- _Request 1_:
Answer these questions using the 1994 League Cup Final passage, please:
(a) Who scored Manchester United's goal?
(b) Which goalkeeper replaced the suspended Peter Schmeichel?
(c) Where did Aston Villa finish in the Premier League that season?
- _Request 2_:
Write what follows in the 1994 League Cup Final passage, picking up after its last sentence.

- _Excerpt_:
◇ ◇ ◇
The 1994 Football League Cup Final took place on 27 March 1994 at the old Wembley Stadium. It was contested between Manchester United and Aston Villa. Aston Villa won 3–1, with one goal from Dalian Atkinson and two from Dean Saunders, to claim their fourth League Cup final victory; Manchester United's goal was scored by Mark Hughes, before Andrei Kanchelskis was sent off for handball. Manchester United won both the Premier League and FA Cup that season, the result denying United a domestic treble, while Villa finished 10th in the Premier League.

Road to Wembley

Aston Villa

Match

Summary

Aston Villa had finished runners-up to Manchester United in the league the previous season, but were in poor form going into the League Cup final, having lost their last three games. The bookmakers and national press were predicting that the Villa would be beaten comfortably at Wembley. Manchester United had suffered a slight blip of their own with a couple of draws in their previous league matches and high-profile red cards to Eric Cantona and Peter Schmeichel – but victory in the League Cup was predicted to be the first part of a domestic treble. Alex Ferguson decided to field a full-strength team with the exception of the suspended Schmeichel, who was deputised by former Villa keeper Les Sealey. Villa boss Ron Atkinson decided to field a five-man midfield with Tony Daley and Dalian Atkinson on the flanks and young attacking midfielder Graham Fenton playing in a withdrawn role behind striker Dean Saunders.
◇ ◇ ◇
- _Stored data_:
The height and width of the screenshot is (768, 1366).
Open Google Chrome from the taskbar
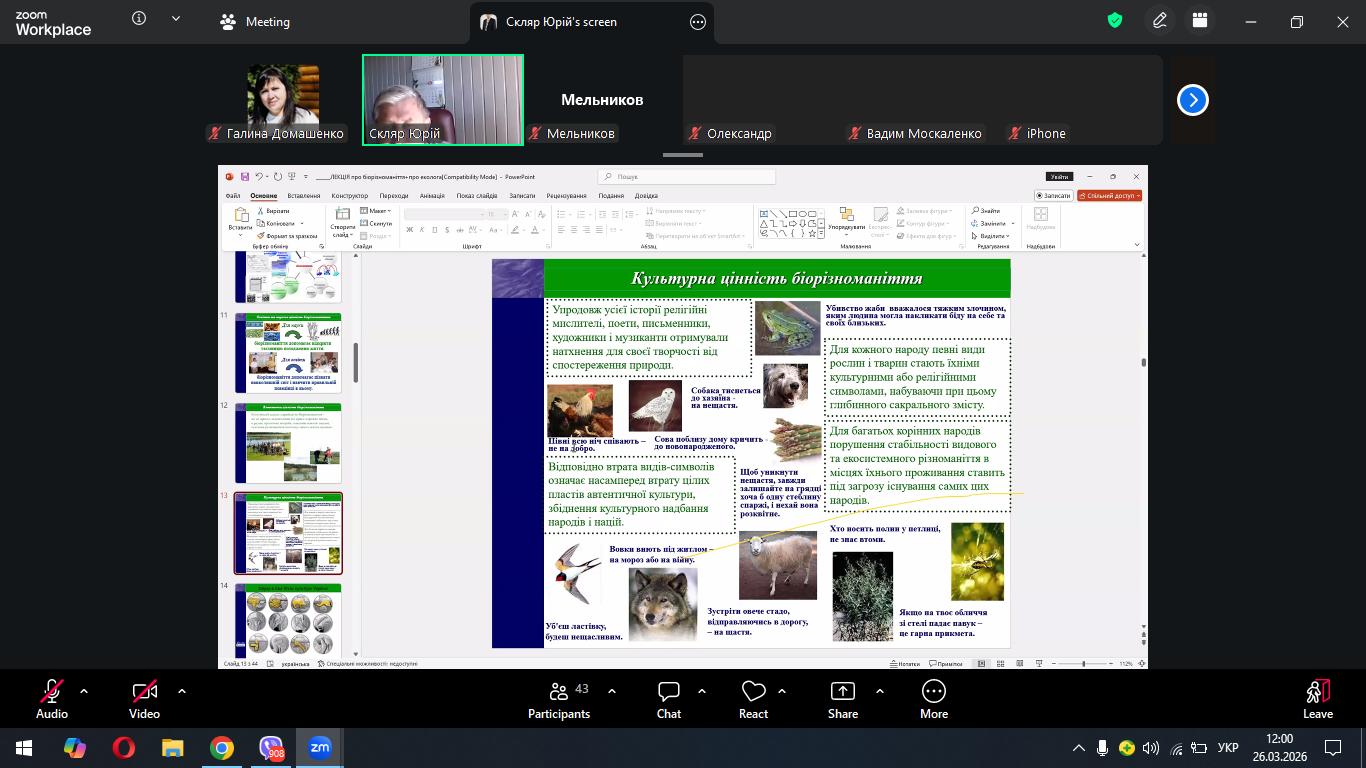[222, 748]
◇ ◇ ◇
- _Output 1_:
(a) Mark Hughes
(b) Les Sealey
(c) 10th

- _Output 2_:
The match began with Aston Villa playing a fast counter-attacking game. United saw a lot of the ball, but the Villa defence, marshalled by former Manchester United centre-back Paul McGrath, rendered Cantona anonymous. There was a scare for Villa when Mark Bosnich looked to have brought down Roy Keane outside the box, but the referee waved play on. Aston Villa's only chance in the first quarter of the match had been an inswinging corner from Steve Staunton which was touched over by Sealey. On 25 minutes, however, Andy Townsend played a pass into the feet of Dean Saunders who flicked the ball over the top of United's defence and into the path of Atkinson, who put his side 1–0 up.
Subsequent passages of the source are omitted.